**Short problem:** Rewrite the part of the records that runs from the beginning through the line containing "coord(35,314)", swapping "tree icon" for "park icon" and changing nothing else.
__________________________________________________
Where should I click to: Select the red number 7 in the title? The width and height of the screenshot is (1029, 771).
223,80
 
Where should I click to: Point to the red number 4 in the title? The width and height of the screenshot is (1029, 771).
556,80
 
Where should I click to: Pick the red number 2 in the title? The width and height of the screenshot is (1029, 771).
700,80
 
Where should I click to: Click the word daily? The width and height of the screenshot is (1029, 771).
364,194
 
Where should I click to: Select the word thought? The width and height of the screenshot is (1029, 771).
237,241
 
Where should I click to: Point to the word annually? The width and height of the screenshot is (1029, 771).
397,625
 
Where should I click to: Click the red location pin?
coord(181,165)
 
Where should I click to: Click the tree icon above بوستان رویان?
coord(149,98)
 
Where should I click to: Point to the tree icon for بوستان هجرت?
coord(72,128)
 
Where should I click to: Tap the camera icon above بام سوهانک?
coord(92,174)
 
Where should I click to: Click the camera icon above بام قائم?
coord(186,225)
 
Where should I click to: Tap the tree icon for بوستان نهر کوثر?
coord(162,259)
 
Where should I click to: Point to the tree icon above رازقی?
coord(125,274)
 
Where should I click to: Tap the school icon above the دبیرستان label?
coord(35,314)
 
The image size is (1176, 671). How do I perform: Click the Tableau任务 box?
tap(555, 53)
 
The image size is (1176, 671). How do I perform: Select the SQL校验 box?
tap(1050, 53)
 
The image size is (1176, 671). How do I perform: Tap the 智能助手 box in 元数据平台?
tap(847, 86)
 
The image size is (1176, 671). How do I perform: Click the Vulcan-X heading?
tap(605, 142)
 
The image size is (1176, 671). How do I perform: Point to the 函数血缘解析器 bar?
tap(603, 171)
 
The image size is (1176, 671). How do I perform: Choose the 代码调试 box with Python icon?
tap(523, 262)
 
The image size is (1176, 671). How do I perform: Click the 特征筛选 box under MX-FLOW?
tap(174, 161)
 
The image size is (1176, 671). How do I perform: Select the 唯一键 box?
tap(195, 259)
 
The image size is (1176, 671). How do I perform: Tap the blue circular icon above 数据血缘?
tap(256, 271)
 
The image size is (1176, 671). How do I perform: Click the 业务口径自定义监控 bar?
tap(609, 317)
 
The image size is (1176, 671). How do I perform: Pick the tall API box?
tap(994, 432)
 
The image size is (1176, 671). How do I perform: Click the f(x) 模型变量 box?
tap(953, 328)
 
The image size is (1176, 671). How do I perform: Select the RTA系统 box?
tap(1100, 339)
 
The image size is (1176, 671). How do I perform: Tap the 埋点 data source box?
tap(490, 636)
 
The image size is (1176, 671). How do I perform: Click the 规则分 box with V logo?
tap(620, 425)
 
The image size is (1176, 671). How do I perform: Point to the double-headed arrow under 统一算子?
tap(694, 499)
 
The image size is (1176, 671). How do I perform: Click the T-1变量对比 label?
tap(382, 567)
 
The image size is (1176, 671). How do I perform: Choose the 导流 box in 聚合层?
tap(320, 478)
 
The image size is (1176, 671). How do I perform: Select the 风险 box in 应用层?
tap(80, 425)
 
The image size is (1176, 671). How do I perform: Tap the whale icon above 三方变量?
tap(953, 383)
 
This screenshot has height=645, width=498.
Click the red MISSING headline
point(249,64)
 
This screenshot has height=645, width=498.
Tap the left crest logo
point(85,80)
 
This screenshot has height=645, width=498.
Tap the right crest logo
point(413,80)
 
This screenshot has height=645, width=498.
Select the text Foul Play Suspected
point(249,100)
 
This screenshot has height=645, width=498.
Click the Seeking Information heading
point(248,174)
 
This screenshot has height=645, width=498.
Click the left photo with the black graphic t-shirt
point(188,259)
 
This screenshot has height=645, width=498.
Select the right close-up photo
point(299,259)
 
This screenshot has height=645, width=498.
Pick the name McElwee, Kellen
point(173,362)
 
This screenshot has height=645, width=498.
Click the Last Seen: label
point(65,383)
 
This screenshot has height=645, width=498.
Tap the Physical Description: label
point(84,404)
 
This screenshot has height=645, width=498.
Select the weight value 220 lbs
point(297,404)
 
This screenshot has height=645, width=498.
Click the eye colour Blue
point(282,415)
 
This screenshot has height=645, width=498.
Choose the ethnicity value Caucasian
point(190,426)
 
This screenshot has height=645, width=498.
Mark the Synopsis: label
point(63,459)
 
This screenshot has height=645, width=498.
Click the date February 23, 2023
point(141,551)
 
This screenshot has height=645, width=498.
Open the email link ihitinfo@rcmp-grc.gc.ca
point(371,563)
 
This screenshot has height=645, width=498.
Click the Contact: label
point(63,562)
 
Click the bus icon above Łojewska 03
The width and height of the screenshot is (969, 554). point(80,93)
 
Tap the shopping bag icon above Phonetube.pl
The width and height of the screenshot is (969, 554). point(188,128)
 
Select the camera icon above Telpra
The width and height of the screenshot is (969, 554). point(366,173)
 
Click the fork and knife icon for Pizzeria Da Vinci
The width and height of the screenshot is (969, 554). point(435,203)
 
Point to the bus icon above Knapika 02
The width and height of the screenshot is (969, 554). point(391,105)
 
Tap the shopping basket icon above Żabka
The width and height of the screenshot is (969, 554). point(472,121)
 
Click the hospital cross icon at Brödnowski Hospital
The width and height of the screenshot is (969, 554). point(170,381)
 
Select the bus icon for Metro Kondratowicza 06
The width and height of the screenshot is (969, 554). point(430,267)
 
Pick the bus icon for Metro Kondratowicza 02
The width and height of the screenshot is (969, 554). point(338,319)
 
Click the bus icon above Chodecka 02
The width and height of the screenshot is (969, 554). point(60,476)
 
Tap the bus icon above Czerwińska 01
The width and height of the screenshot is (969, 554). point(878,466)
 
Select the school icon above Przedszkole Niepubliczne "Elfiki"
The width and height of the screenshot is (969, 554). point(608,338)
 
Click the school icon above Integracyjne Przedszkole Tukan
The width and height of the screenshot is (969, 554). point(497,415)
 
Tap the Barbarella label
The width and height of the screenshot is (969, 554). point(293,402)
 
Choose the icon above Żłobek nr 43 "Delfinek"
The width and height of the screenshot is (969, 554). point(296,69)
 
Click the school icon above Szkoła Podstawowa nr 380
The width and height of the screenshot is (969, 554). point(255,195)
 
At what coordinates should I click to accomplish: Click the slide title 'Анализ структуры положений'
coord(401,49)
__________________________________________________
**Reply:**
Where should I click to: Select the red number 7 in the title? The width and height of the screenshot is (1029, 771).
223,80
 
Where should I click to: Point to the red number 4 in the title? The width and height of the screenshot is (1029, 771).
556,80
 
Where should I click to: Pick the red number 2 in the title? The width and height of the screenshot is (1029, 771).
700,80
 
Where should I click to: Click the word daily? The width and height of the screenshot is (1029, 771).
364,194
 
Where should I click to: Select the word thought? The width and height of the screenshot is (1029, 771).
237,241
 
Where should I click to: Point to the word annually? The width and height of the screenshot is (1029, 771).
397,625
 
Where should I click to: Click the red location pin?
coord(181,165)
 
Where should I click to: Click the park icon above بوستان رویان?
coord(149,98)
 
Where should I click to: Point to the park icon for بوستان هجرت?
coord(72,128)
 
Where should I click to: Tap the camera icon above بام سوهانک?
coord(92,174)
 
Where should I click to: Click the camera icon above بام قائم?
coord(186,225)
 
Where should I click to: Tap the park icon for بوستان نهر کوثر?
coord(162,259)
 
Where should I click to: Point to the park icon above رازقی?
coord(125,274)
 
Where should I click to: Tap the school icon above the دبیرستان label?
coord(35,314)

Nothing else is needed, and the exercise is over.